(Beginning of INPUT DATA)

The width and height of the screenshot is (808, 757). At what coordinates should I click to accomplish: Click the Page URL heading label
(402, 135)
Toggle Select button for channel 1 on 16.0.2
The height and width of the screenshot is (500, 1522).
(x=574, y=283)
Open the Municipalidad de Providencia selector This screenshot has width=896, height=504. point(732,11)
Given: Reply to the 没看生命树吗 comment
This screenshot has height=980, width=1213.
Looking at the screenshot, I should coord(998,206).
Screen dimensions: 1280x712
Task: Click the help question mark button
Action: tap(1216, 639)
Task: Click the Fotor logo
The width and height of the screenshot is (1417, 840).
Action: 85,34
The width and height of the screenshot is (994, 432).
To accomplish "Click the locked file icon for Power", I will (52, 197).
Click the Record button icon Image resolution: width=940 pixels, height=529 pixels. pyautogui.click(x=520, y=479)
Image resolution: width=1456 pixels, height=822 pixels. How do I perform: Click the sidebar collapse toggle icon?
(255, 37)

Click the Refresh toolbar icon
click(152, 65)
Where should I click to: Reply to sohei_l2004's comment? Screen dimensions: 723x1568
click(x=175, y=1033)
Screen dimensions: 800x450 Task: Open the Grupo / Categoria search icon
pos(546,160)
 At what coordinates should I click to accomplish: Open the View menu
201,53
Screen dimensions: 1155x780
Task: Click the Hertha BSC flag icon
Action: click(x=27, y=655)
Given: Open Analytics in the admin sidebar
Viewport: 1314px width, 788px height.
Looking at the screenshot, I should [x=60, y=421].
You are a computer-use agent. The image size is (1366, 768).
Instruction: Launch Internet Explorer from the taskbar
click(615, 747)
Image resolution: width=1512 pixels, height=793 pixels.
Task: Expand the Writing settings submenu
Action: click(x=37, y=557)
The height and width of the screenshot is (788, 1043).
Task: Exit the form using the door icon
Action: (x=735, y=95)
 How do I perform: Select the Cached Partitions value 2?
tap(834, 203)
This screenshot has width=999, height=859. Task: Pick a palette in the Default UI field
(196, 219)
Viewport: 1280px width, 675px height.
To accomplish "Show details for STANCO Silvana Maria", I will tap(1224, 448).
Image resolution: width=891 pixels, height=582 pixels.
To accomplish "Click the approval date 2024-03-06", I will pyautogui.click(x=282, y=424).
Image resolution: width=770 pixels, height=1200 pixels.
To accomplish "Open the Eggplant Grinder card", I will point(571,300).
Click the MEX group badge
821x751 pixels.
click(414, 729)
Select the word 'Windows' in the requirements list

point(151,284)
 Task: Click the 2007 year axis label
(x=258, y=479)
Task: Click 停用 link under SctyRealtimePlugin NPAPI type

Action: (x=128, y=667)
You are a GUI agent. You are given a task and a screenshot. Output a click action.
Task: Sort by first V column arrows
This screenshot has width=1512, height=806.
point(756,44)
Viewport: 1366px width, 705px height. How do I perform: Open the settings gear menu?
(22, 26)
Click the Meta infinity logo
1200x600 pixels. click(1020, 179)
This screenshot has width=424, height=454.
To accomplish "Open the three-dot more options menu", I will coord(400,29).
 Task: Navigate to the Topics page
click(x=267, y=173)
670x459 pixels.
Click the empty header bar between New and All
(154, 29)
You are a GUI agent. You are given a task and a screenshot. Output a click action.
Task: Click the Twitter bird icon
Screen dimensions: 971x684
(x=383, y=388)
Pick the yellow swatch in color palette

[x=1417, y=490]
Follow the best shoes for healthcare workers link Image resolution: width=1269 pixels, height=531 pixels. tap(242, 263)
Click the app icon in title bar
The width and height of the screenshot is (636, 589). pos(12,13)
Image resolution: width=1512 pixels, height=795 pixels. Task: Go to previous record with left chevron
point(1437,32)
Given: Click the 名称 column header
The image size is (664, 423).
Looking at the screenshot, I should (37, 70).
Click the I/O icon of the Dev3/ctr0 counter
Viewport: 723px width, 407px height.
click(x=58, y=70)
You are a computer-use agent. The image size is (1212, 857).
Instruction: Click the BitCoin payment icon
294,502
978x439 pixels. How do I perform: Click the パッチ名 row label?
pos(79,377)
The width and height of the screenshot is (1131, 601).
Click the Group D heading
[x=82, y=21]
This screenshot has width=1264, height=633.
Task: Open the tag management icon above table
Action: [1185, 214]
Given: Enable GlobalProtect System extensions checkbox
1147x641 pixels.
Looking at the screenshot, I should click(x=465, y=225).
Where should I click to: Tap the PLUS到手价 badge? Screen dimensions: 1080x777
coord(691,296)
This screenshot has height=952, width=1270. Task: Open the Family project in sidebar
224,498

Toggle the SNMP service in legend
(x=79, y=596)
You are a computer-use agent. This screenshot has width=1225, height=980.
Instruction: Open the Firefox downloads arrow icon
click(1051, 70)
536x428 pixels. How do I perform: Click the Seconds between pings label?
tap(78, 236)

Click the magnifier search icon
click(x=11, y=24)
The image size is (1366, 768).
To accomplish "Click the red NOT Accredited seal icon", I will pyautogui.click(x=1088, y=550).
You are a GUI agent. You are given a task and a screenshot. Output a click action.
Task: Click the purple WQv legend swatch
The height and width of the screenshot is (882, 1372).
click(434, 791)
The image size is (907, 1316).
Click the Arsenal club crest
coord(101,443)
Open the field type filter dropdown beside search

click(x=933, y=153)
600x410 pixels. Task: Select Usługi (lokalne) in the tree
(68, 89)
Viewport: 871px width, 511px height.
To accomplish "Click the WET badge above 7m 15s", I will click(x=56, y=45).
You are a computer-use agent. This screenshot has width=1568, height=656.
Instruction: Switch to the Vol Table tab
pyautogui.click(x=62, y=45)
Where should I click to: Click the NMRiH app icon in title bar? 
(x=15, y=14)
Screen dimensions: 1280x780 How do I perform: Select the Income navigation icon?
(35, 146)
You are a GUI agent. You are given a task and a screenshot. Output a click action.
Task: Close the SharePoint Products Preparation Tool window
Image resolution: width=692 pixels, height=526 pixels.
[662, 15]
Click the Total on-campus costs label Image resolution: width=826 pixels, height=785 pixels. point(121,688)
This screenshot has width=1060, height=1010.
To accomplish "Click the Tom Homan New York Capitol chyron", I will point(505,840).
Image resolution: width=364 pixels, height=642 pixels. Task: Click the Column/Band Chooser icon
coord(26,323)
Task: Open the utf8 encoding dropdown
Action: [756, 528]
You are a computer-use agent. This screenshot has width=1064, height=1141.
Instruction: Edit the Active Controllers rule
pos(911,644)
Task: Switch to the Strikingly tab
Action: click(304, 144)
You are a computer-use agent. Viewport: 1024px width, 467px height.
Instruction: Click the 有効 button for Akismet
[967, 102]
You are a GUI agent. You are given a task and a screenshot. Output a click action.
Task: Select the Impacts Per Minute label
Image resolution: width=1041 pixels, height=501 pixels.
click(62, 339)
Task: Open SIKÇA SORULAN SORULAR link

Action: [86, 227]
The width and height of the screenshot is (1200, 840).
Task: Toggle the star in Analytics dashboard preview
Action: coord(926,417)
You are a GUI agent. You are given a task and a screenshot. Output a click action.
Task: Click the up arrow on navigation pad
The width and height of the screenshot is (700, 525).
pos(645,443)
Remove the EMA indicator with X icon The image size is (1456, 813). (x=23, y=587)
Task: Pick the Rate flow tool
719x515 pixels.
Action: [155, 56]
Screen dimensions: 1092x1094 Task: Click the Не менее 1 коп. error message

(End of INPUT DATA)

• **EXERCISE GOAL**
Take the entries above and transcribe them exactly.

• **EXERCISE SOLUTION**
The width and height of the screenshot is (808, 757). At what coordinates should I click to accomplish: Click the Page URL heading label
(402, 135)
Toggle Select button for channel 1 on 16.0.2
The height and width of the screenshot is (500, 1522).
(x=574, y=283)
Open the Municipalidad de Providencia selector This screenshot has width=896, height=504. point(732,11)
Given: Reply to the 没看生命树吗 comment
This screenshot has height=980, width=1213.
Looking at the screenshot, I should coord(998,206).
Screen dimensions: 1280x712
Task: Click the help question mark button
Action: tap(1216, 639)
Task: Click the Fotor logo
The width and height of the screenshot is (1417, 840).
Action: 85,34
The width and height of the screenshot is (994, 432).
To accomplish "Click the locked file icon for Power", I will (52, 197).
Click the Record button icon Image resolution: width=940 pixels, height=529 pixels. pyautogui.click(x=520, y=479)
Image resolution: width=1456 pixels, height=822 pixels. How do I perform: Click the sidebar collapse toggle icon?
(255, 37)

Click the Refresh toolbar icon
click(152, 65)
Where should I click to: Reply to sohei_l2004's comment? Screen dimensions: 723x1568
click(x=175, y=1033)
Screen dimensions: 800x450 Task: Open the Grupo / Categoria search icon
pos(546,160)
 At what coordinates should I click to accomplish: Open the View menu
201,53
Screen dimensions: 1155x780
Task: Click the Hertha BSC flag icon
Action: click(x=27, y=655)
Given: Open Analytics in the admin sidebar
Viewport: 1314px width, 788px height.
Looking at the screenshot, I should [x=60, y=421].
You are a computer-use agent. The image size is (1366, 768).
Instruction: Launch Internet Explorer from the taskbar
click(615, 747)
Image resolution: width=1512 pixels, height=793 pixels.
Task: Expand the Writing settings submenu
Action: click(x=37, y=557)
The height and width of the screenshot is (788, 1043).
Task: Exit the form using the door icon
Action: (x=735, y=95)
 How do I perform: Select the Cached Partitions value 2?
tap(834, 203)
This screenshot has width=999, height=859. Task: Pick a palette in the Default UI field
(196, 219)
Viewport: 1280px width, 675px height.
To accomplish "Show details for STANCO Silvana Maria", I will tap(1224, 448).
Image resolution: width=891 pixels, height=582 pixels.
To accomplish "Click the approval date 2024-03-06", I will pyautogui.click(x=282, y=424).
Image resolution: width=770 pixels, height=1200 pixels.
To accomplish "Open the Eggplant Grinder card", I will point(571,300).
Click the MEX group badge
821x751 pixels.
click(414, 729)
Select the word 'Windows' in the requirements list

point(151,284)
 Task: Click the 2007 year axis label
(x=258, y=479)
Task: Click 停用 link under SctyRealtimePlugin NPAPI type

Action: (x=128, y=667)
You are a GUI agent. You are given a task and a screenshot. Output a click action.
Task: Sort by first V column arrows
This screenshot has width=1512, height=806.
point(756,44)
Viewport: 1366px width, 705px height. How do I perform: Open the settings gear menu?
(22, 26)
Click the Meta infinity logo
1200x600 pixels. click(1020, 179)
This screenshot has width=424, height=454.
To accomplish "Open the three-dot more options menu", I will coord(400,29).
 Task: Navigate to the Topics page
click(x=267, y=173)
670x459 pixels.
Click the empty header bar between New and All
(154, 29)
You are a GUI agent. You are given a task and a screenshot. Output a click action.
Task: Click the Twitter bird icon
Screen dimensions: 971x684
(x=383, y=388)
Pick the yellow swatch in color palette

[x=1417, y=490]
Follow the best shoes for healthcare workers link Image resolution: width=1269 pixels, height=531 pixels. tap(242, 263)
Click the app icon in title bar
The width and height of the screenshot is (636, 589). pos(12,13)
Image resolution: width=1512 pixels, height=795 pixels. Task: Go to previous record with left chevron
point(1437,32)
Given: Click the 名称 column header
The image size is (664, 423).
Looking at the screenshot, I should (37, 70).
Click the I/O icon of the Dev3/ctr0 counter
Viewport: 723px width, 407px height.
click(x=58, y=70)
You are a computer-use agent. The image size is (1212, 857).
Instruction: Click the BitCoin payment icon
294,502
978x439 pixels. How do I perform: Click the パッチ名 row label?
pos(79,377)
The width and height of the screenshot is (1131, 601).
Click the Group D heading
[x=82, y=21]
This screenshot has width=1264, height=633.
Task: Open the tag management icon above table
Action: [1185, 214]
Given: Enable GlobalProtect System extensions checkbox
1147x641 pixels.
Looking at the screenshot, I should click(x=465, y=225).
Where should I click to: Tap the PLUS到手价 badge? Screen dimensions: 1080x777
coord(691,296)
This screenshot has height=952, width=1270. Task: Open the Family project in sidebar
224,498

Toggle the SNMP service in legend
(x=79, y=596)
You are a computer-use agent. This screenshot has width=1225, height=980.
Instruction: Open the Firefox downloads arrow icon
click(1051, 70)
536x428 pixels. How do I perform: Click the Seconds between pings label?
tap(78, 236)

Click the magnifier search icon
click(x=11, y=24)
The image size is (1366, 768).
To accomplish "Click the red NOT Accredited seal icon", I will pyautogui.click(x=1088, y=550).
You are a GUI agent. You are given a task and a screenshot. Output a click action.
Task: Click the purple WQv legend swatch
The height and width of the screenshot is (882, 1372).
click(434, 791)
The image size is (907, 1316).
Click the Arsenal club crest
coord(101,443)
Open the field type filter dropdown beside search

click(x=933, y=153)
600x410 pixels. Task: Select Usługi (lokalne) in the tree
(68, 89)
Viewport: 871px width, 511px height.
To accomplish "Click the WET badge above 7m 15s", I will click(x=56, y=45).
You are a computer-use agent. This screenshot has width=1568, height=656.
Instruction: Switch to the Vol Table tab
pyautogui.click(x=62, y=45)
Where should I click to: Click the NMRiH app icon in title bar? 
(x=15, y=14)
Screen dimensions: 1280x780 How do I perform: Select the Income navigation icon?
(35, 146)
You are a GUI agent. You are given a task and a screenshot. Output a click action.
Task: Close the SharePoint Products Preparation Tool window
Image resolution: width=692 pixels, height=526 pixels.
[662, 15]
Click the Total on-campus costs label Image resolution: width=826 pixels, height=785 pixels. point(121,688)
This screenshot has width=1060, height=1010.
To accomplish "Click the Tom Homan New York Capitol chyron", I will point(505,840).
Image resolution: width=364 pixels, height=642 pixels. Task: Click the Column/Band Chooser icon
coord(26,323)
Task: Open the utf8 encoding dropdown
Action: [756, 528]
You are a computer-use agent. This screenshot has width=1064, height=1141.
Instruction: Edit the Active Controllers rule
pos(911,644)
Task: Switch to the Strikingly tab
Action: click(304, 144)
You are a computer-use agent. Viewport: 1024px width, 467px height.
Instruction: Click the 有効 button for Akismet
[967, 102]
You are a GUI agent. You are given a task and a screenshot. Output a click action.
Task: Select the Impacts Per Minute label
Image resolution: width=1041 pixels, height=501 pixels.
click(62, 339)
Task: Open SIKÇA SORULAN SORULAR link

Action: [86, 227]
The width and height of the screenshot is (1200, 840).
Task: Toggle the star in Analytics dashboard preview
Action: coord(926,417)
You are a GUI agent. You are given a task and a screenshot. Output a click action.
Task: Click the up arrow on navigation pad
The width and height of the screenshot is (700, 525).
pos(645,443)
Remove the EMA indicator with X icon The image size is (1456, 813). (x=23, y=587)
Task: Pick the Rate flow tool
719x515 pixels.
Action: [155, 56]
Screen dimensions: 1092x1094 Task: Click the Не менее 1 коп. error message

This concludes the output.